Jesus is dead serious about making Him the most important person in our lives. He will not take a second place. He must be supreme, or He wants nothing to do with us.
“If anyone comes to me and does not hate his own father and mother and wife and children and brothers and sisters, yes, and even his own life, he cannot be my disciple.” Luke 14:26
 
When Jesus says, “hate,” He doesn’t literally mean for us to hate our family members. What He means is that we must “prefer” Jesus over our family members. Consider what Jesus wants us to prefer Him over. Father. Mother. Wife. Children. Brothers. Sisters. And even life itself! These were what were most important to the people of that time Jesus was addressing. Even now, in the East (and the West too), family is what’s most important.
In the culture (Korean) that I grew up in, mothers routinely said, “I live for my children. They are the reason for my being.” I’ve heard of many mothers who committed suicide when something evil happened to their children. There was no longer a reason for them to continue to live since they only lived for their children. About the same time that my family came to the U.S., another family from my town immigrated to the U.S. It was a single mom with a teenage boy. The boy didn’t adjust well to the life in the U.S. and joined a gang. The mother committed suicide.
When I visited the Philippines about 10 years ago and I had asked the school children what they wanted to be when they grew up, EVERY ONE of them got up and said, “I want to be …. so that I can help with my parents.” The importance of family was so strongly ingrained in them that no matter what they aspired to be, it was for the good of their family.

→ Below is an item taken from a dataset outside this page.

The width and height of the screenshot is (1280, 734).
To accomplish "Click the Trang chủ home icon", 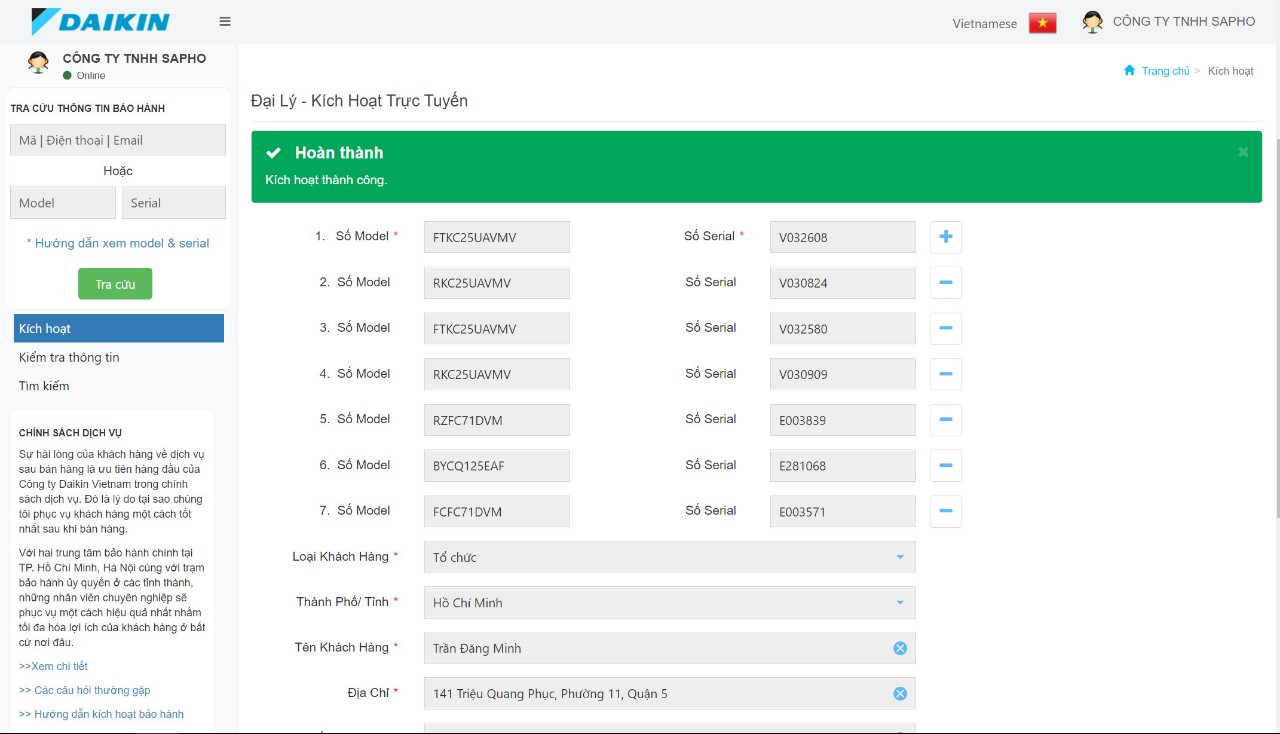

It is in this context, Jesus makes the audacious claim that He must be even more important than family. This is an absolute claim. And just in case we didn’t value our family, He adds, “.. yes, and even his own life, he cannot be my disciple.”  There isn’t anyone who doesn’t value his/her own life. He is saying that He must be even more important than our own lives…
This makes me afraid. I wonder, according to this standard, how many of the church-goers can truly be called disciples. And the Bible does not make a distinction between disciples and christians.
Pray for yourselves. Pray for your fellow “Christian” brothers and sisters that they will value Jesus even more than their own family.